Problem requirements:
Each line below from the one containing "How do I perform: Click" through the one containing "has height=162, width=310." should be output exactly as it stands, and no other line should appear.
Information supplied below:
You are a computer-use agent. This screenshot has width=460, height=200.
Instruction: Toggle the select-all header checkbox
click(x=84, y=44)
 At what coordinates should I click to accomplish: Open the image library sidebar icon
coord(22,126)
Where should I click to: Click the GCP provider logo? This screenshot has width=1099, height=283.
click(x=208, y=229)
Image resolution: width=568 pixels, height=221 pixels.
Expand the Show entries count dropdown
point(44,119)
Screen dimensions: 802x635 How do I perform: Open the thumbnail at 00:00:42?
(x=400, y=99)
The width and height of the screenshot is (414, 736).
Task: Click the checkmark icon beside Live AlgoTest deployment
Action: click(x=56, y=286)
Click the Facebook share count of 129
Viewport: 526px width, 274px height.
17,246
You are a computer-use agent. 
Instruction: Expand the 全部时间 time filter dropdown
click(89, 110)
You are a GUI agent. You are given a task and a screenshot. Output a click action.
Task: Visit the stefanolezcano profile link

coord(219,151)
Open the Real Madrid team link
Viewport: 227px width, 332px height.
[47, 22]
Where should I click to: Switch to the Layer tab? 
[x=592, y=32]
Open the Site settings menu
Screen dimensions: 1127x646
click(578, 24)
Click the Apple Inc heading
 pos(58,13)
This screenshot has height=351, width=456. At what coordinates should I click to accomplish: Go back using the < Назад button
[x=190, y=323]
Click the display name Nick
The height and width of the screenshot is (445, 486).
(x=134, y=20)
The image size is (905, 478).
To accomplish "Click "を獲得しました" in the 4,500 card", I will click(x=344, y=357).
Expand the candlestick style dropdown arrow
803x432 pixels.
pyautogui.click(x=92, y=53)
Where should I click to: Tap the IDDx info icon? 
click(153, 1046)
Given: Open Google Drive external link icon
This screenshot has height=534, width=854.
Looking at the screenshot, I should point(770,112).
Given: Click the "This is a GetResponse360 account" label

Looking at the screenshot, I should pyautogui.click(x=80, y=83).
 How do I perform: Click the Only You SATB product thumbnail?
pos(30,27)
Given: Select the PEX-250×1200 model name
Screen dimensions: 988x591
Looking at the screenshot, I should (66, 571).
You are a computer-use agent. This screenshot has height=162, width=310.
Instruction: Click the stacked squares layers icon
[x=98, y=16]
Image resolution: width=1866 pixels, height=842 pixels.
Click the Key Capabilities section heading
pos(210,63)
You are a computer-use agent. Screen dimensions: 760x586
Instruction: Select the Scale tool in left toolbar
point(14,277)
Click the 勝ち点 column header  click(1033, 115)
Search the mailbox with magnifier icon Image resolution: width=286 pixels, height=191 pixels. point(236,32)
End of Information supplied.
Exercise answer:
 How do I perform: Click the Only You SATB product thumbnail?
pos(30,27)
Given: Select the PEX-250×1200 model name
Screen dimensions: 988x591
Looking at the screenshot, I should (66, 571).
You are a computer-use agent. This screenshot has height=162, width=310.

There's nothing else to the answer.